Saiu do carro, certificando-se de que não havia ninguém perto o suficiente para ver o estoque de tapetes no porta-malas. Ainda não era hora do show. Da maleta de couro pescou uma toalha, com a qual limpou a poeira que grudava na testa e nos braços. Também retirou uma camisa branca e a vestiu por cima da camiseta manchada de suor.
Conduziu o carro até as únicas pessoas à vista. Eram dois homens com mais de sessenta anos sentados sob a cobertura de telhas de um mercadinho.
“Ola. Hablas espanhiol?”
“Oxe, é gringo”, declarou Abdias, o que coçava o dedão do pé.
“Positivo”, confirmou Diomedes. Usava uma jaqueta da polícia militar e calça listrada de pijama.
“Estoy a busca de pousada nesta bela ciudad.”
“Pousada aqui não tem, não, moço. Tem hotel.”
“Si, por supuesto.”
Abdias gritou para dentro. Uma mulher perto dos cinquenta anos e de aspecto vivaz apareceu enxugando as mãos num pano de prato.
“Ô, Mercedes, vê se entende o que esse gringo fala.”
“Gringo?” O rosto dela ficou iluminado. “Mas se não é o doutor estrangeiro que o prefeito disse que vinha!” Antes que o recém-chegado tivesse reação, pôs a mão em seu ombro e o conduziu para dentro da venda.
“Dona Mercedes, no es? Jô não…”
“Por favor, seu moço…”
“Lucas.”
“Seu Lucas, deixa eu dizer como funciona. O prefeito está fora, mas me deixou encarregada de receber o médico do programa. Ele disse que a hospedagem e as refeições no hotel vão ser por conta da prefeitura, ou seja, fora do salário.”
“Salário?”
“É, do Mais Médicos. Me disseram que é dez mil. O senhor vai ganhar mais que o prefeito!”
“Vou?”
“Vai. Eu sei porque sou a enfermeira do postinho. O mercadinho aqui é do Abdias, meu marido.”

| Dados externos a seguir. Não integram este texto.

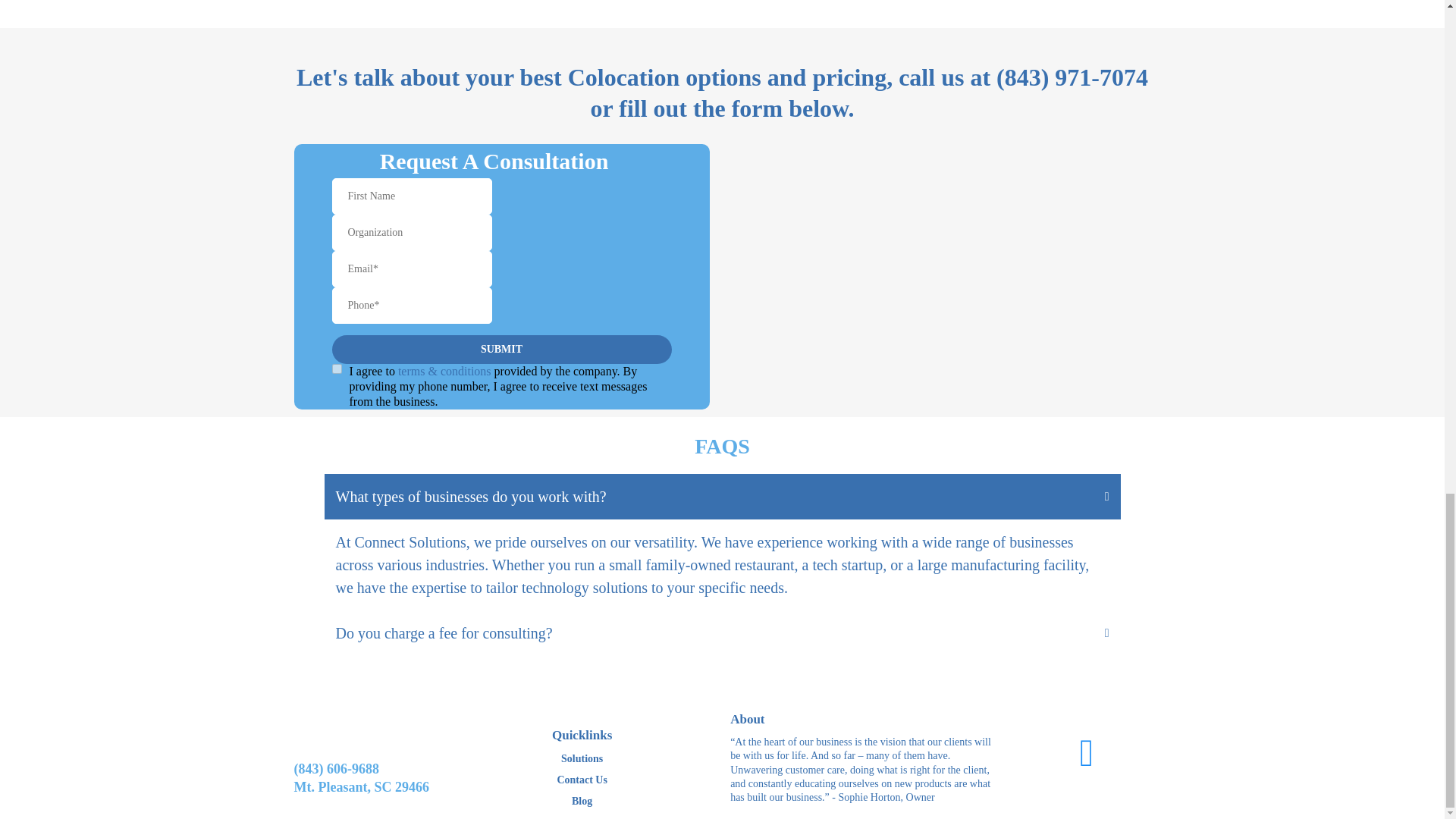
SUBMIT (501, 348)
Contact Us (582, 779)
Solutions (582, 757)
Blog (581, 800)
Given the description of an element on the screen output the (x, y) to click on. 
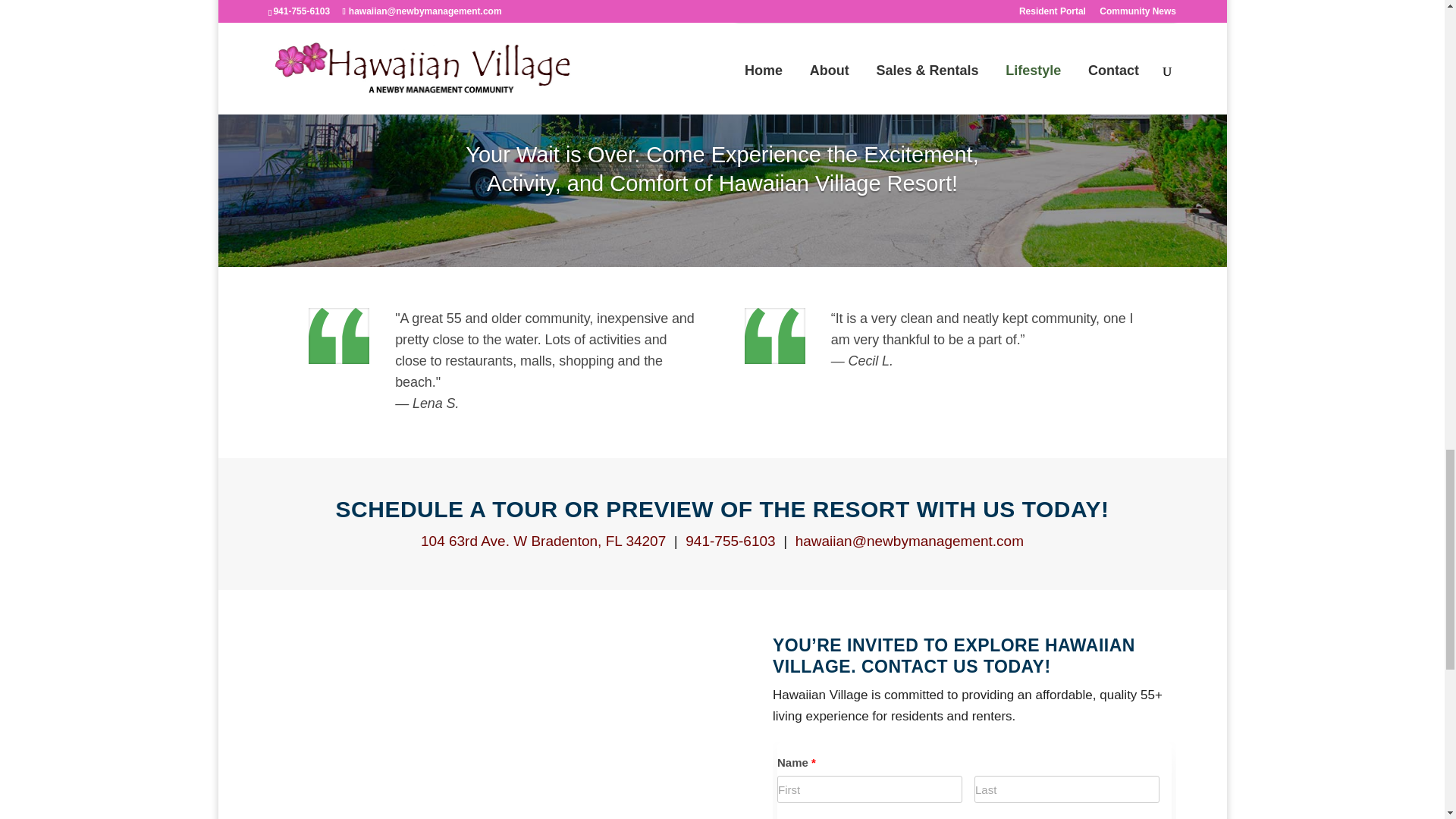
104 63rd Ave. W Bradenton, FL 34207 (542, 540)
941-755-6103 (729, 540)
VIEW COMMUNITY NEWS (378, 7)
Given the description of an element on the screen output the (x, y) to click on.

“Sei…” Lucas resolveu entender melhor a situação antes de falar qualquer coisa.
“Vamos fazer o seguinte: o senhor vai até aquele predinho ali e diz que já falou comigo. Se refresca, almoça e depois passa no posto de saúde que eu mostro tudo.”
Lucas concordou com o arranjo. Um bom banho e um prato de comida iam fazer bem depois do que passou em Petrolina. Além de não vender nenhum tapete, havia sido escorraçado por um delegado que não aceitava arreglo. Definitivamente, o Nordeste brasileiro foi uma péssima escolha para desovar o carregamento que ele havia trazido de Ciudad del Este.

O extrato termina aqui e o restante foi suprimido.